We have seen this from a different perspective in our perfect stock price research. That shows that as stocks see more liquidity, they can typically achieve tighter spreads. It also follows that, for tick-constrained stocks, if ticks could be smaller, spreads should also fall.

**Chart 1: Tick-constrained stocks have spread that cannot decrease because of the 1 cent tick rules**

As a result, tick-constrained stocks have artificially wide spreads that usually lead to longer queues and more fragmentation, as traders try to find spread savings in inverted or midpoint markets. That, in turn, makes them more expensive to trade quickly and harder to work orders.

If we look at stocks that trade with an average spread of less than 1.08 cents, we see a collection of around 570 tickers. The circle size in Chart 2 again shows that some of the most liquid stocks (larger circles) are also the most tick constrained.

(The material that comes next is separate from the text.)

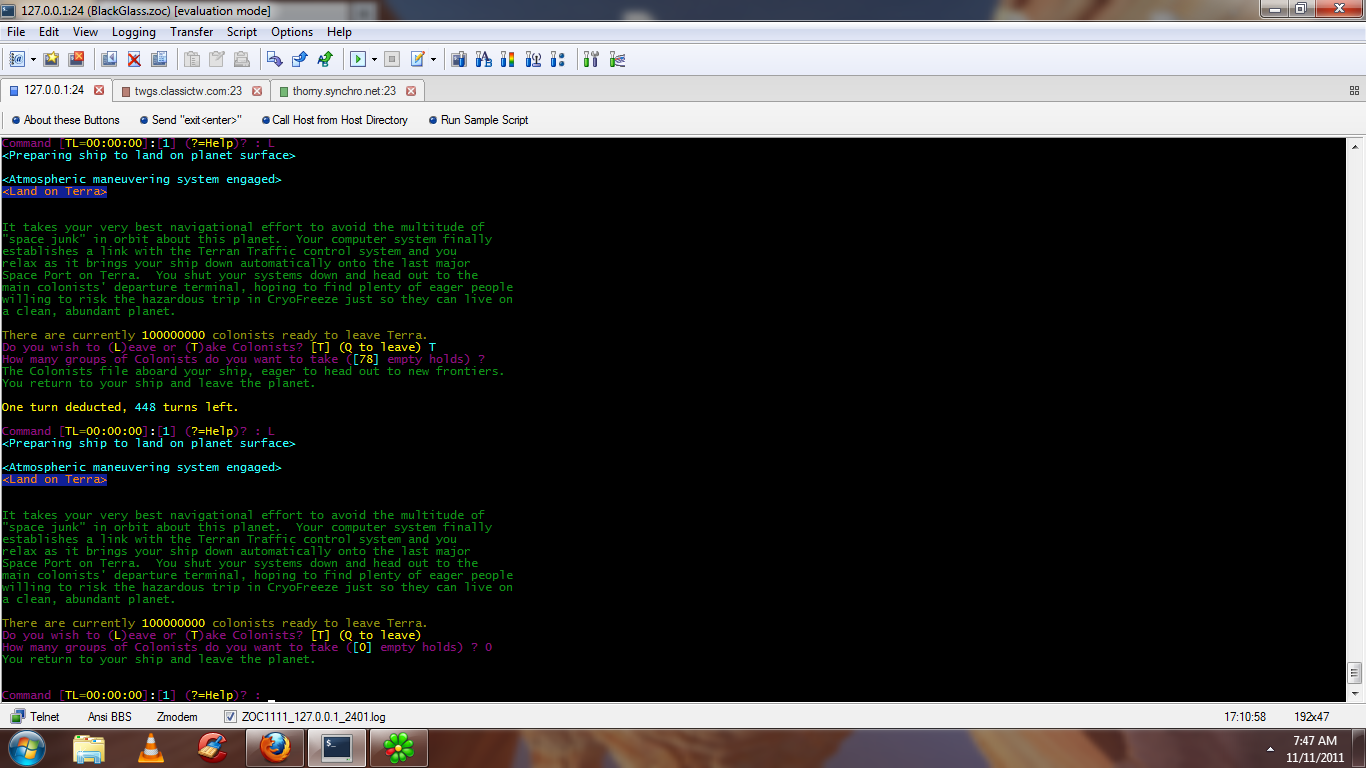Image resolution: width=1366 pixels, height=768 pixels.
Task: Expand the dropdown arrow beside address book icon
Action: [33, 59]
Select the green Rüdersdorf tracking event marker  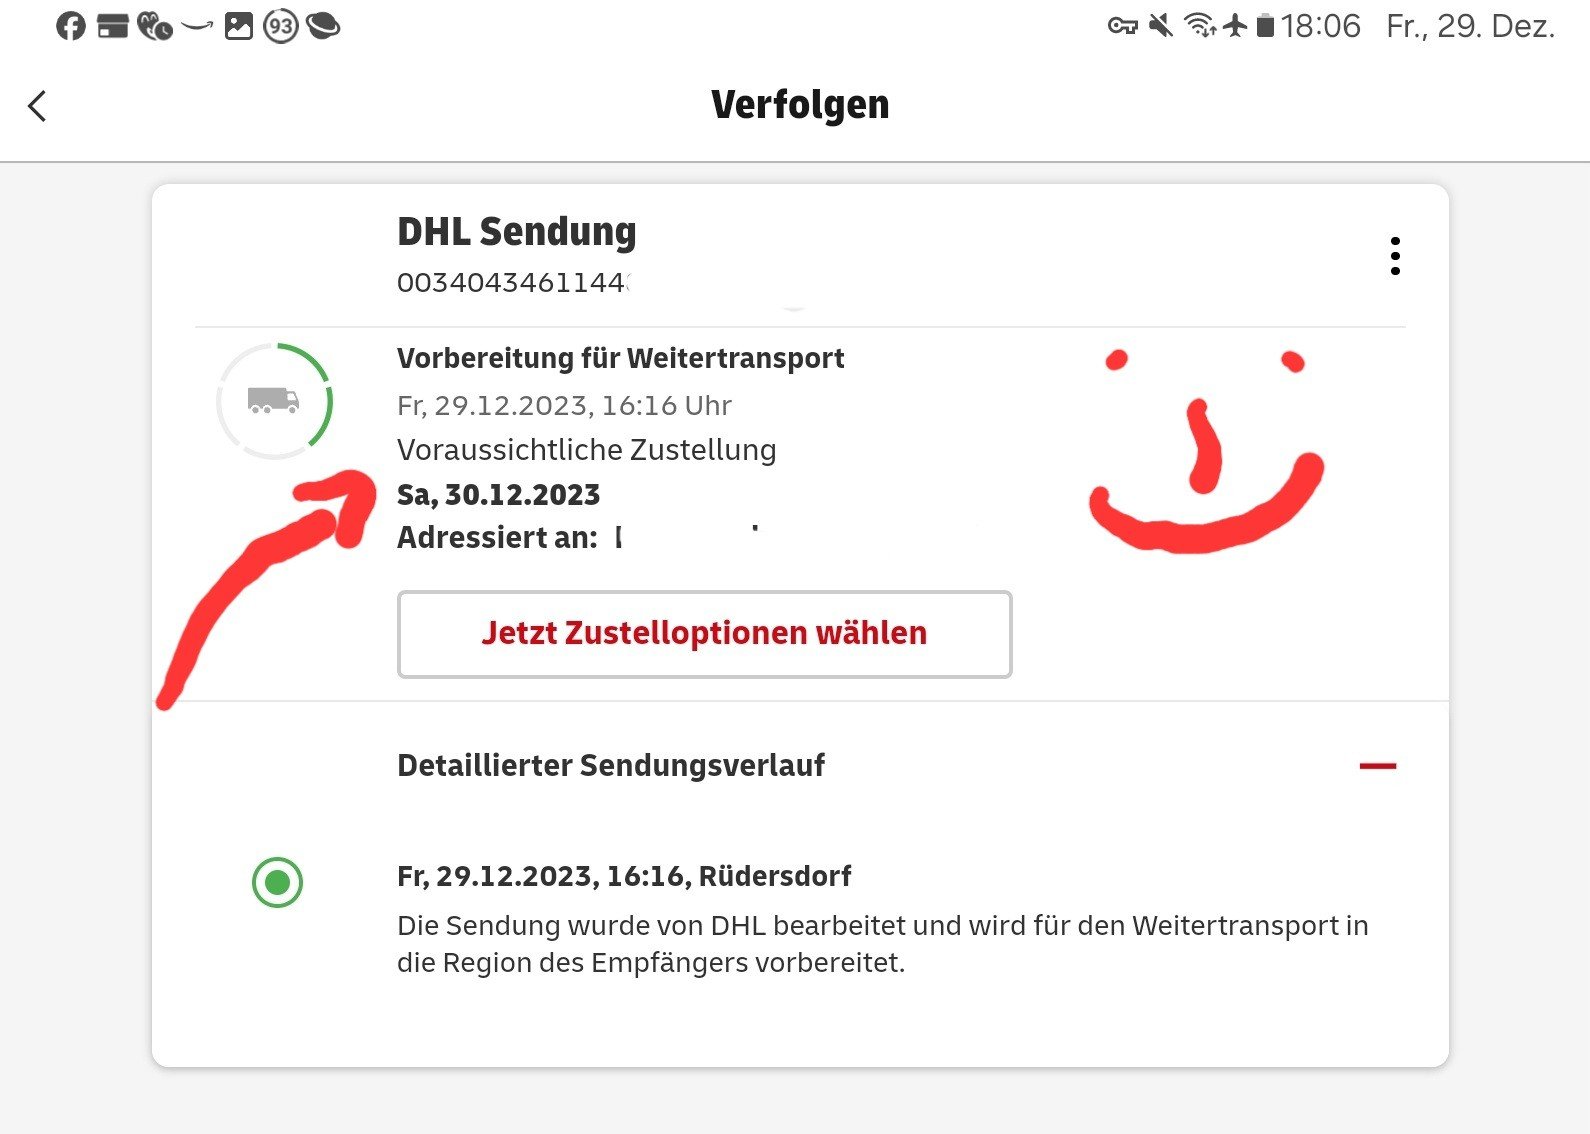point(277,882)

**Chart 2: The most tick-constrained stocks at each price level have higher ADV (larger circle)**

However, because the dot plot above has a log scale on the horizontal axis, it distorts the fact that most tick-constrained stocks are actually priced below $30.

If we stack the stocks into columns and re-plot the data on a normal axis, 10% of the tick-constrained stocks are priced under $3. Also, note that over 90% of tick-constrained stocks are priced below $30.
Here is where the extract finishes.